# ID These 2 Art Deco Trikes



## oldy57 (May 15, 2018)

These are not mine, just wondering what they are and aprox value of each. I love the looks of them.


----------



## rollfaster (May 16, 2018)

@ridingtoy


----------



## cr250mark (May 16, 2018)

oldy57 said:


> These are not mine, just wondering what they are and aprox value of each. I love the looks of them.
> 
> 
> View attachment 808036 View attachment 808037 View attachment 808038 View attachment 808039 View attachment 808040





Looking to be 30’s airflow. 
American National 
Possibly hedstrom for larger with airflow front fender. 

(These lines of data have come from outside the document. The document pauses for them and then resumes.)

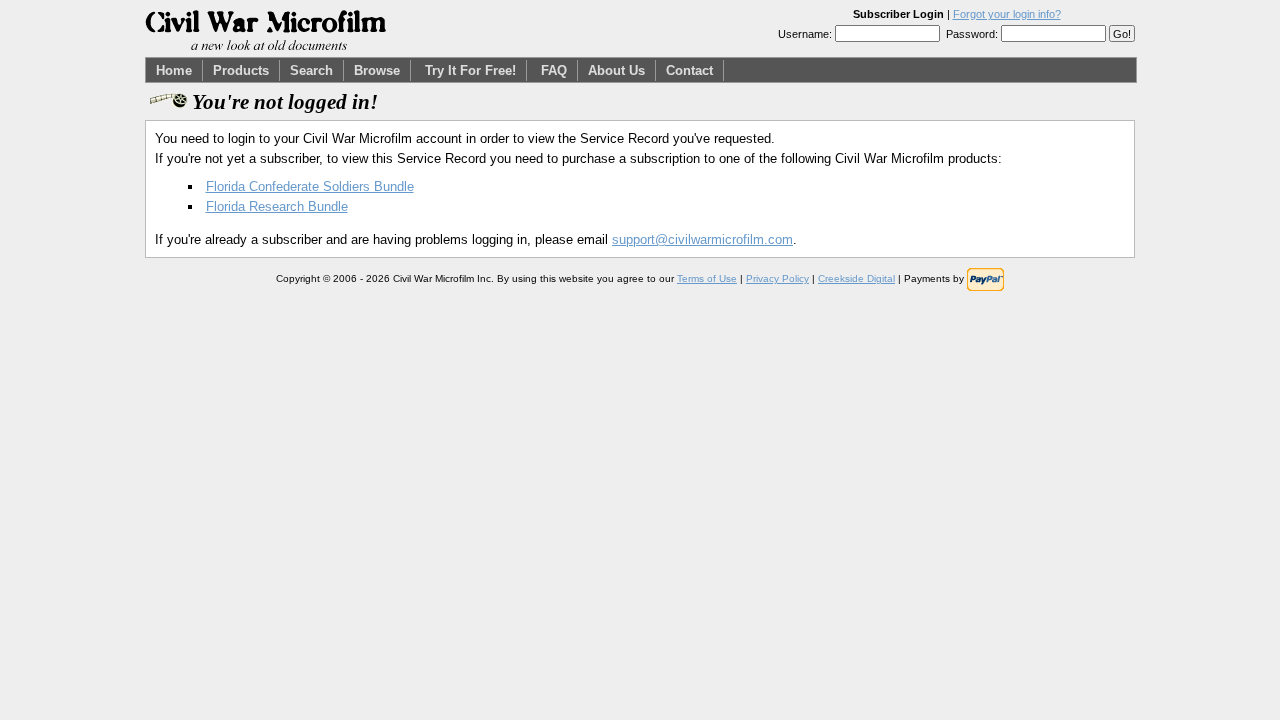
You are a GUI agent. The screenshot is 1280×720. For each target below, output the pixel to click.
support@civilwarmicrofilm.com (702, 239)
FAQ (554, 70)
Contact (689, 70)
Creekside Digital (856, 278)
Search (311, 70)
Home (174, 70)
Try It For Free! (470, 70)
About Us (616, 70)
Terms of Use (707, 278)
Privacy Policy (777, 278)
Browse (377, 70)
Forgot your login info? (1007, 14)
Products (241, 70)
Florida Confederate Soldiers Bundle (310, 186)
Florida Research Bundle (277, 206)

Dave could possibly narrow down for you. 
Nice trikes


----------



## Casper (May 16, 2018)

Boy, those are Nice! If you decide to pass on buying them ... PLEASE let me know !!


----------



## kreika (May 16, 2018)

Man that second one is super cool!


----------



## oldy57 (May 17, 2018)

These trikes are for sale in Canada. The first is in western Canada, not close to me. Selling for around $275us. The second is close to me but price is high to me. $500us is what they are asking. $650Canadian is what ad says. Not much info on them from owners. I will try and see the second one on the weekend.


----------



## ridingtoy (May 22, 2018)

Oddly enough, when it comes to the art deco trikes of the mid-to-late 1930s, I almost always get confused with the few makers who produced most of them since there was some similarities in their design.

Dave


----------